## Required action
Among the records that follow, find each line holding the word "computer" and copy it.

## Provided records

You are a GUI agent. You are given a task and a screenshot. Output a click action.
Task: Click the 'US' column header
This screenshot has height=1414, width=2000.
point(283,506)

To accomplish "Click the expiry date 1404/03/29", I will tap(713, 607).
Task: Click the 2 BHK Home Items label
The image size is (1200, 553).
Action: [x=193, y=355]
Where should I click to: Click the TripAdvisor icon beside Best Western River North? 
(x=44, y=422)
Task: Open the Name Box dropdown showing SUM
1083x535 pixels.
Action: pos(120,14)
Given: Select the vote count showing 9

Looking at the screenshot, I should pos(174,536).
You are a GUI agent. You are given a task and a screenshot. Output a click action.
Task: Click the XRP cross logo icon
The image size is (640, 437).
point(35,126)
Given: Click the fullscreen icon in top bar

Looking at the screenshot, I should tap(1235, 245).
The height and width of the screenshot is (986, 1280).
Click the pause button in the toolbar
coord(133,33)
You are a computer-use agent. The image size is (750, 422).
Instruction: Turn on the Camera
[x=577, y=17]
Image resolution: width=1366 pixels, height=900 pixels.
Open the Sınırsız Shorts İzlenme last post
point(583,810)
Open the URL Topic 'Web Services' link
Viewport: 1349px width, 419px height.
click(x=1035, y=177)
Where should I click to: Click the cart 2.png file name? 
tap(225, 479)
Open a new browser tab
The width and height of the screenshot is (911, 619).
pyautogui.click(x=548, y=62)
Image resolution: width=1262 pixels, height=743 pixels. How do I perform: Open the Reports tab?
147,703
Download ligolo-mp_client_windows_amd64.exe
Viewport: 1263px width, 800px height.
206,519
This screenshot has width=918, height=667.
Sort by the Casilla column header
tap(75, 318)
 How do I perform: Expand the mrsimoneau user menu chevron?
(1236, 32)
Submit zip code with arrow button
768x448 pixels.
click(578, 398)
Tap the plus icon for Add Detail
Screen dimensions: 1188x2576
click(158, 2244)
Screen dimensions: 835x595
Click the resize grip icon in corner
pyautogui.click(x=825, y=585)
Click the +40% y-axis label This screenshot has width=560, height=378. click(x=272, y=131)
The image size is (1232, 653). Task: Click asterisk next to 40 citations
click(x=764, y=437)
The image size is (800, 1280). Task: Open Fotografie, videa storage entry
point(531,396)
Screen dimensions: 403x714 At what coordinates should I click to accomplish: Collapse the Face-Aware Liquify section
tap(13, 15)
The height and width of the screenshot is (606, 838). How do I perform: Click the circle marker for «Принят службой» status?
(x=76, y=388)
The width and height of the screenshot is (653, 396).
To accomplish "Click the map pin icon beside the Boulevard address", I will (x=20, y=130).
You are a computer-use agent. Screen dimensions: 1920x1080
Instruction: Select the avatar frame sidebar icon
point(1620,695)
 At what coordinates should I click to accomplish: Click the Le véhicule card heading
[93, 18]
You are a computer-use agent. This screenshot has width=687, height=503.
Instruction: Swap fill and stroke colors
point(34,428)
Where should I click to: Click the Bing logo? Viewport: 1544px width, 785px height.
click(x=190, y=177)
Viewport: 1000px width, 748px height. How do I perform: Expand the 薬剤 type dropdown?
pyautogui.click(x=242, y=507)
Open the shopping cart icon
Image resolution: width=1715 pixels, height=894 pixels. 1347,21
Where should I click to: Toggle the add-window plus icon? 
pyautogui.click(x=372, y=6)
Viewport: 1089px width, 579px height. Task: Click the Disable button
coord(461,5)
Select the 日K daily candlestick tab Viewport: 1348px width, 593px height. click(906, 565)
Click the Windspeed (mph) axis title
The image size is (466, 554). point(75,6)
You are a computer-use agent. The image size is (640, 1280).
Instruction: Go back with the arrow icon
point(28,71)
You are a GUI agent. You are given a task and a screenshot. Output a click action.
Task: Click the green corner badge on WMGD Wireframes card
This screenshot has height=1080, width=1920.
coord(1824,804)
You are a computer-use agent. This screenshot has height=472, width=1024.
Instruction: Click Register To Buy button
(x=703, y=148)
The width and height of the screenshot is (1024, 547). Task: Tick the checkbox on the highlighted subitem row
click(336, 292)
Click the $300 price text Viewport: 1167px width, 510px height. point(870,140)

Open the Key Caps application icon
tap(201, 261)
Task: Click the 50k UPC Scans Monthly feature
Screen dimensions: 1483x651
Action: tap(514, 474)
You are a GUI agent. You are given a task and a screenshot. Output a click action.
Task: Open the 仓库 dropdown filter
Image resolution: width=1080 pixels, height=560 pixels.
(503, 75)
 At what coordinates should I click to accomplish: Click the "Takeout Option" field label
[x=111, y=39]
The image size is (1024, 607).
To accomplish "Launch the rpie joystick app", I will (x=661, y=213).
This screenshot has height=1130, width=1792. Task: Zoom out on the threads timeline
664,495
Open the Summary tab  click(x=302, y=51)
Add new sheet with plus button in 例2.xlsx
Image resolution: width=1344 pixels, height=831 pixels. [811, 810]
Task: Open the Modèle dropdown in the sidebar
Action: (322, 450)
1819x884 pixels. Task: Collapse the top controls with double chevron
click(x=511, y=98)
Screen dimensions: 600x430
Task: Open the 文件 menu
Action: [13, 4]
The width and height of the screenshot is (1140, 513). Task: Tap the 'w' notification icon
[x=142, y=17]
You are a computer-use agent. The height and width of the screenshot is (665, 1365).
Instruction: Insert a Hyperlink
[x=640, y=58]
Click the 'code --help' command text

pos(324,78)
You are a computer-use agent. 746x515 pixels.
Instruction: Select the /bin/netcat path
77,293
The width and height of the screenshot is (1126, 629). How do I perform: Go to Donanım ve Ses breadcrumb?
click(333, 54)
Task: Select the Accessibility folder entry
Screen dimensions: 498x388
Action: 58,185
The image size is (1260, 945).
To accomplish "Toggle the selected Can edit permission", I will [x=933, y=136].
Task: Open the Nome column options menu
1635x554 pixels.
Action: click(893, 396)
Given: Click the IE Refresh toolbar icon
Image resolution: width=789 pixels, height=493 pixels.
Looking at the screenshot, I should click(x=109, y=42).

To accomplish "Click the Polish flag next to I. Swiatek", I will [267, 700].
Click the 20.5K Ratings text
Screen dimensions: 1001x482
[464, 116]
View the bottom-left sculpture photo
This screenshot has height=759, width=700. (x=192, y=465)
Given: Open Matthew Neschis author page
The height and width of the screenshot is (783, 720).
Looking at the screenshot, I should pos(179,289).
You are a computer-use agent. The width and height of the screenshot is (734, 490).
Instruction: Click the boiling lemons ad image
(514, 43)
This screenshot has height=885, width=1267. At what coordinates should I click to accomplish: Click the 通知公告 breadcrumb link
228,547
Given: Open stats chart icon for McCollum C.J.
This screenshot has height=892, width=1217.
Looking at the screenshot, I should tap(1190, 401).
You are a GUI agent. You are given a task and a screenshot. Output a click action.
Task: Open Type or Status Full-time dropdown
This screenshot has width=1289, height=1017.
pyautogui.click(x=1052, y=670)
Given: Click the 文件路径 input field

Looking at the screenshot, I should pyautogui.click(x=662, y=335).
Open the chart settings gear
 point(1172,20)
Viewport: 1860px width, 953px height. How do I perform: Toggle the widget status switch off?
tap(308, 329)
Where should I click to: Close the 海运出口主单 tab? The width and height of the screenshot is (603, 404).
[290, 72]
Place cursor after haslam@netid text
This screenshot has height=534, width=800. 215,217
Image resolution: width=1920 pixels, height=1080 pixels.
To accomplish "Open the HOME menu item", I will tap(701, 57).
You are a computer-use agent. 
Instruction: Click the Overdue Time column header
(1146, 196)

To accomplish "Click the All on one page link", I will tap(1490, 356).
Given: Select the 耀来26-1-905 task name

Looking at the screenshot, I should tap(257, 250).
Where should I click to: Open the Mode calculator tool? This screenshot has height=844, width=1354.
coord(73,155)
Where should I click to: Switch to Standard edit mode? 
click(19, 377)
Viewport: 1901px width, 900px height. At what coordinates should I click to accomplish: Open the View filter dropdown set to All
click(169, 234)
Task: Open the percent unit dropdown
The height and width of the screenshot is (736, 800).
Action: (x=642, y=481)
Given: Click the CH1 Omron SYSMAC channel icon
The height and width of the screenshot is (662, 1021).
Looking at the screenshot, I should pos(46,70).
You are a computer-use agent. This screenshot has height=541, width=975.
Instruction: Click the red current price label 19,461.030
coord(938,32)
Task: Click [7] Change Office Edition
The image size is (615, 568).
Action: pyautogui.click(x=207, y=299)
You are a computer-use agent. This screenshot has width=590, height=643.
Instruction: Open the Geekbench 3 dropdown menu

## The answer
You are a computer-use agent. The image size is (750, 422).
You are a computer-use agent. Screen dimensions: 1920x1080
You are a computer-use agent. This screenshot has width=687, height=503.
You are a computer-use agent. The image size is (640, 1280).
You are a computer-use agent. This screenshot has height=472, width=1024.
You are a computer-use agent. The height and width of the screenshot is (665, 1365).
You are a computer-use agent. 746x515 pixels.
You are a computer-use agent. The width and height of the screenshot is (734, 490).
You are a computer-use agent. 
You are a computer-use agent. This screenshot has height=541, width=975.
You are a computer-use agent. This screenshot has width=590, height=643.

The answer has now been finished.